Nigeria: trade marks in Africa – your questions answered

Trade mark activity is growing rapidly in Africa, both as regards protection and enforcement. Yet there is still a great deal of uncertainty. This is the next in our series of country-specific updates. Here we focus on Nigeria.


Nigeria has a population of some 186 million, making it Africa’s most populous country – the population is, in fact, increasing so rapidly that Nigeria is set to overtake the USA as the world’s third most populous country by 2050. With a GDP of US$406 billion, Nigeria has the largest economy in Africa, and the 21st largest economy in the world. Although oil does play a significant role, the Nigerian economy is multi-faceted and comprises, inter alia, the manufacturing, financial, services, technology and entertainment sectors. Like many African countries, Nigeria has serious problems with counterfeit goods.

A consideration peculiar to Nigeria is that there is a government agency called the National Agency for Food and Drug Administration and Control (NAFDAC). The purpose of this body is to protect public health and safety, particularly in the areas of food, drugs, medical devices, cosmetics, chemicals, pesticides, veterinary products, agrochemicals and herbal preparations. Companies that operate in these product areas need to register with NAFDAC before they can sell their products in Nigeria, and in order to get a NAFDAC registration it is necessary to have either a Nigerian trade mark application that has been accepted or a registration.


Any person claiming to be the proprietor and who uses or proposes to use a trade mark can validly file an application for registration.


The legislation, the Trade Marks Act, Cap 436 (1990), provides for the registration of trade marks (which includes service marks), series marks, certification marks and defensive marks.

The Register is divided into Parts A and B, with Part A being for marks that are adapted to distinguishing, and Part B for marks that are capable of distinguishing. Registration in Part A can be granted for the name of a company, a signature, an invented word, a word having no direct reference to the goods, or any other distinctive mark. A Part A registration achieves a certain degree of incontestability after seven years.

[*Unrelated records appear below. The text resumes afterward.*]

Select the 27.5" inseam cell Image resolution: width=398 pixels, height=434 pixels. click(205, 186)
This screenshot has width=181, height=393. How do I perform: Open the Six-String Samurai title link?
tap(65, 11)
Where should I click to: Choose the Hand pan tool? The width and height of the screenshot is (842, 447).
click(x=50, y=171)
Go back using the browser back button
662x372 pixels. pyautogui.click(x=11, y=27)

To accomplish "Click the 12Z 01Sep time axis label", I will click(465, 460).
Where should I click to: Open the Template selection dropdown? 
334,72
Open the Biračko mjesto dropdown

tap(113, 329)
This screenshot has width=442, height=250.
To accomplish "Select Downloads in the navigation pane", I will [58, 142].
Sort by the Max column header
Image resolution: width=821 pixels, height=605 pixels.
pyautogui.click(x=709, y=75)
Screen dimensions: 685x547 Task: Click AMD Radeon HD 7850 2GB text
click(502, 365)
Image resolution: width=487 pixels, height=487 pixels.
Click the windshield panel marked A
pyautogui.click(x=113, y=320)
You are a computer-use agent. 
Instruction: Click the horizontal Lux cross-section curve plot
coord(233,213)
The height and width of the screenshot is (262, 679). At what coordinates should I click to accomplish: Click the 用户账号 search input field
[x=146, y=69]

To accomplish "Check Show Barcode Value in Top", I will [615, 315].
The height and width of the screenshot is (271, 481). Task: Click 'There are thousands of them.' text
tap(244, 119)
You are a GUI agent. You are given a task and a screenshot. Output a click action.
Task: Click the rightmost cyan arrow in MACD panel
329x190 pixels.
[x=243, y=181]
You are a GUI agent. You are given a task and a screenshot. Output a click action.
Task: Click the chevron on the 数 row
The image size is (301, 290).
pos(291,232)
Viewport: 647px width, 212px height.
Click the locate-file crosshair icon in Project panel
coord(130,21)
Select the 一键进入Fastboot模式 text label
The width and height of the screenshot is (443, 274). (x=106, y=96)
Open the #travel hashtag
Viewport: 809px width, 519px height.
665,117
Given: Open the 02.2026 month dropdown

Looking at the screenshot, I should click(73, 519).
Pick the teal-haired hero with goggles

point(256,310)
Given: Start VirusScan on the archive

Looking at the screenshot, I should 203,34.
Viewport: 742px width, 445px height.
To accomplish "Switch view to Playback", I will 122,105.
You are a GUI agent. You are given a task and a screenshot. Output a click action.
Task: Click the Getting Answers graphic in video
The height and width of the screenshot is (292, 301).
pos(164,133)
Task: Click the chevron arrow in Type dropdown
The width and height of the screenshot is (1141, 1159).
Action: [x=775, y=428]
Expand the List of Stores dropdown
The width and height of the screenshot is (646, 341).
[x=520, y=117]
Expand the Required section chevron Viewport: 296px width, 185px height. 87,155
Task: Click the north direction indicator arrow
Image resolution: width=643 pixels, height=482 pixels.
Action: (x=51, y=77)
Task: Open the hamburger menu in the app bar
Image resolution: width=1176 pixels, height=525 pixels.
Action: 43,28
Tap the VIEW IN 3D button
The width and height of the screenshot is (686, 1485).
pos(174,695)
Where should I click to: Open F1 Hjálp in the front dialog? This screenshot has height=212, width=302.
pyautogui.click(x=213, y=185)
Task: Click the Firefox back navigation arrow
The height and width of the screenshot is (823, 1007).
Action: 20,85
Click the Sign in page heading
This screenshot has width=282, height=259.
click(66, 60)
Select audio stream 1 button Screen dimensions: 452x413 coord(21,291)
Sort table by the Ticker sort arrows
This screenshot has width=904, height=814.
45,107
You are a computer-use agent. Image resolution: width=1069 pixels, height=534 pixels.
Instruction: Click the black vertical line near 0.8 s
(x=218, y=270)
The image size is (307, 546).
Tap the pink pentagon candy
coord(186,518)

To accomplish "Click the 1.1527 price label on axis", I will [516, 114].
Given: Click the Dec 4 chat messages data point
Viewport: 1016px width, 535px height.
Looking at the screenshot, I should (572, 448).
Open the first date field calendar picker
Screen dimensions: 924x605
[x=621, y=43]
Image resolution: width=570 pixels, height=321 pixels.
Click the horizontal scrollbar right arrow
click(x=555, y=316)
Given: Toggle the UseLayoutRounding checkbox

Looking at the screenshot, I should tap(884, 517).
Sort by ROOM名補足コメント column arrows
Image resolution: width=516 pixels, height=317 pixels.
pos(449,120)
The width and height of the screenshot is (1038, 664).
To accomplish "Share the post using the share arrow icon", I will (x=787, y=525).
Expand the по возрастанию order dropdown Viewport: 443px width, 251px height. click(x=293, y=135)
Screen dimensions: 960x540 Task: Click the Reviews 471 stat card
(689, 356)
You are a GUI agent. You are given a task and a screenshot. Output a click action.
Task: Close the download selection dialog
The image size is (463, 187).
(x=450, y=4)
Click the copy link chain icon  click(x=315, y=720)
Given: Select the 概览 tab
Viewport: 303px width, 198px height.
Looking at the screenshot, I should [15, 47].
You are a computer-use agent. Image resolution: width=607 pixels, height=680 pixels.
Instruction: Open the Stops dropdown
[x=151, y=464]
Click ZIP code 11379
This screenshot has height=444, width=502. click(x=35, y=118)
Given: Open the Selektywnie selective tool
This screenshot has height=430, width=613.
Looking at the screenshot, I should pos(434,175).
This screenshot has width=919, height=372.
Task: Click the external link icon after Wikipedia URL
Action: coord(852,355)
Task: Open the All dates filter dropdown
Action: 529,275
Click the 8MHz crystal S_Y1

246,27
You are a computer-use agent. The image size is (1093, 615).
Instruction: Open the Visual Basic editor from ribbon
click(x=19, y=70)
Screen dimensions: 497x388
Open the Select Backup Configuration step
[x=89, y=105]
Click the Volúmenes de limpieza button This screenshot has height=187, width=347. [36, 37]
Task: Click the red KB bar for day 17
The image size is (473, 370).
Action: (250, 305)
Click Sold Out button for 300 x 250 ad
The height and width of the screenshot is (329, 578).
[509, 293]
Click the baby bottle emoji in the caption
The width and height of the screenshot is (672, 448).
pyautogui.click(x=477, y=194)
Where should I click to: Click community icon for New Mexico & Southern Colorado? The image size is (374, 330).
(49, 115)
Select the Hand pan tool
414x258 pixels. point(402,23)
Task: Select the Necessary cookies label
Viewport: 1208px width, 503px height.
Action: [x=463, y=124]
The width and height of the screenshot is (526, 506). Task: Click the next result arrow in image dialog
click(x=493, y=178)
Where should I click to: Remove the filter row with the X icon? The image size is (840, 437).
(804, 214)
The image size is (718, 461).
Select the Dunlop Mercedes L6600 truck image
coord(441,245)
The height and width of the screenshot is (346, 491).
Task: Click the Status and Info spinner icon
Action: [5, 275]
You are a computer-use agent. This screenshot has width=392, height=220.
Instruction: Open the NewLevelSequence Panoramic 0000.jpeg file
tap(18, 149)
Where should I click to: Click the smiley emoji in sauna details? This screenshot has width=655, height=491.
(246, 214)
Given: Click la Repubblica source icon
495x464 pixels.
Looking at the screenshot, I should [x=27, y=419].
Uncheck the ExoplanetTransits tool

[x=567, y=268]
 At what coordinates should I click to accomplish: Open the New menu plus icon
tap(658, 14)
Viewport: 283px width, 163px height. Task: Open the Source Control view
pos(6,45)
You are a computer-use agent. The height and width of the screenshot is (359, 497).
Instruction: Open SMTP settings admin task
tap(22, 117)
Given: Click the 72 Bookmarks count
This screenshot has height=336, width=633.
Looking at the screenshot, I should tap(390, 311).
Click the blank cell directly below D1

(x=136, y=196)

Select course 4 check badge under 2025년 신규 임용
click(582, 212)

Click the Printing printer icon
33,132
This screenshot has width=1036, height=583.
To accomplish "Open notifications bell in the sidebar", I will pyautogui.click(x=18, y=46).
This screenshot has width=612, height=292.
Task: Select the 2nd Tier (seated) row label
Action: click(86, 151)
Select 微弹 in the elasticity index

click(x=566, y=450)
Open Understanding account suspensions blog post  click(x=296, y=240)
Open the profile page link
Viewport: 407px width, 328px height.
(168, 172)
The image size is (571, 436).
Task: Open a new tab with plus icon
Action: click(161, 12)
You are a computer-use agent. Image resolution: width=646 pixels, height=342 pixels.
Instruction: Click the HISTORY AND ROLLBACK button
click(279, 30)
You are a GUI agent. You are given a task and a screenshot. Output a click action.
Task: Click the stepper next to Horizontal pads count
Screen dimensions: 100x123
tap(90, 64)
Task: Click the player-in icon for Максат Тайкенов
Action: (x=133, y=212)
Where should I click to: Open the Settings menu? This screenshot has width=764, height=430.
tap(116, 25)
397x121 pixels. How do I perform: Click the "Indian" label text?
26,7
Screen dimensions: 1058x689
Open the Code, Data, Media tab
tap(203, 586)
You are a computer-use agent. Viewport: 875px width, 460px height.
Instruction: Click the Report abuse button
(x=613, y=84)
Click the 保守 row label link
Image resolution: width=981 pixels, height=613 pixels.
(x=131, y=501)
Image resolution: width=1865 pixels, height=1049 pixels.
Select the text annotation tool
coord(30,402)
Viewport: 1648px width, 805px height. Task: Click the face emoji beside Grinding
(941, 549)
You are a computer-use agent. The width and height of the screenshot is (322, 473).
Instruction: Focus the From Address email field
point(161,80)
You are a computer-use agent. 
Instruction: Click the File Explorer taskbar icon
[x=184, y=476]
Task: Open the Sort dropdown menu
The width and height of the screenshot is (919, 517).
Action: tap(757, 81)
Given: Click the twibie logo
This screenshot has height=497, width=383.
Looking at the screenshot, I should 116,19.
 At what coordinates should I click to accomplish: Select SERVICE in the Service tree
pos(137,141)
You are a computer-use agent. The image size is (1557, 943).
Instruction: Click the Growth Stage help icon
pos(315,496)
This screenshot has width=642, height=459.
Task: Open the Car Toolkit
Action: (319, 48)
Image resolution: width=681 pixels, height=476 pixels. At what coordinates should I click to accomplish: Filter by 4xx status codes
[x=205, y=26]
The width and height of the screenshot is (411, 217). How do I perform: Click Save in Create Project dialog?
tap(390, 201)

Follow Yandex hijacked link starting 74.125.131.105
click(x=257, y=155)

It is not possible to register a mark that is confusingly similar to a registered trade mark covering the same goods or services, except in the case of honest concurrent use. It is also not possible to register a mark that is disentitled to protection in a court of law, scandalous, or contrary to law or morality.

The owner of a registration can stop use of the same mark or a confusingly similar mark in relation to goods or services covered by the registration. Prior use is a defence, as is the use of one’s own name, the name of the business, or a genuine description of the goods or the character or quality of the goods.


Priority claims are possible, the International Classification system applies, multi-class filing is not possible, and a Power of Attorney (notarised) is required. Online filing is possible and there is examination. An applicant can be required to enter disclaimers and agree to association. If an application is accepted there is advertisement and opposition is possible.


The registration term is seven years followed by renewal terms of 14 years. The non-use term is five years. Use by a recorded licensee will suffice.